• Exercise details: The result is the exact lines from the one containing "Where should I" through the final line of the entries; leave out the pictures.

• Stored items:
===
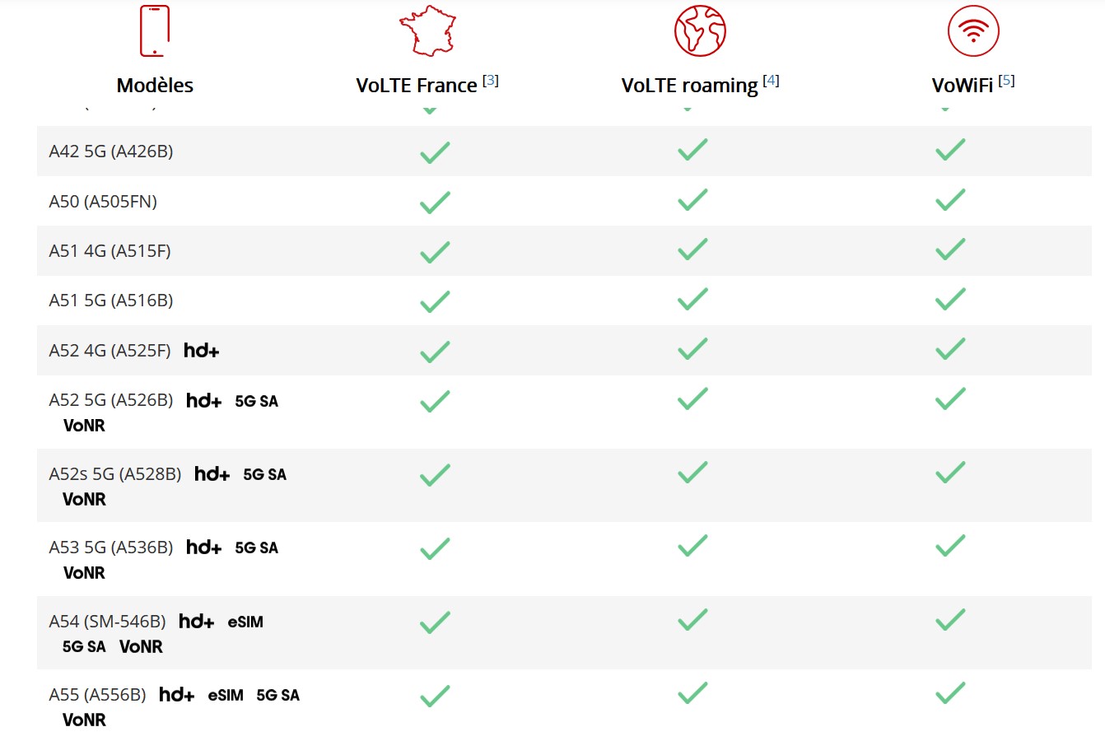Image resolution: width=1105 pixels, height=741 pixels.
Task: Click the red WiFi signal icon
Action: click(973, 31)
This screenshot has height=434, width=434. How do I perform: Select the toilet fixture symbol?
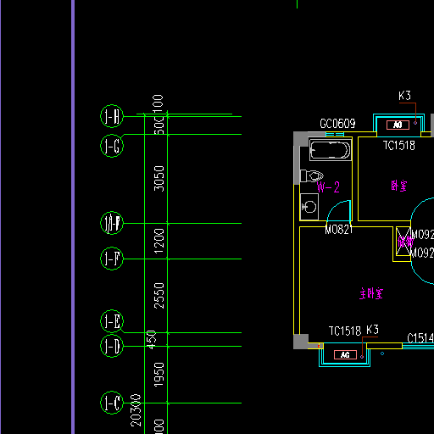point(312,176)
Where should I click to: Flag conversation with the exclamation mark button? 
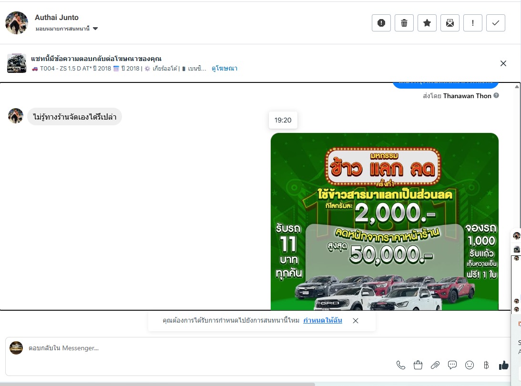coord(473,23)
===
• Problem solution:
Where should I click to: Flag conversation with the exclamation mark button? 
coord(473,23)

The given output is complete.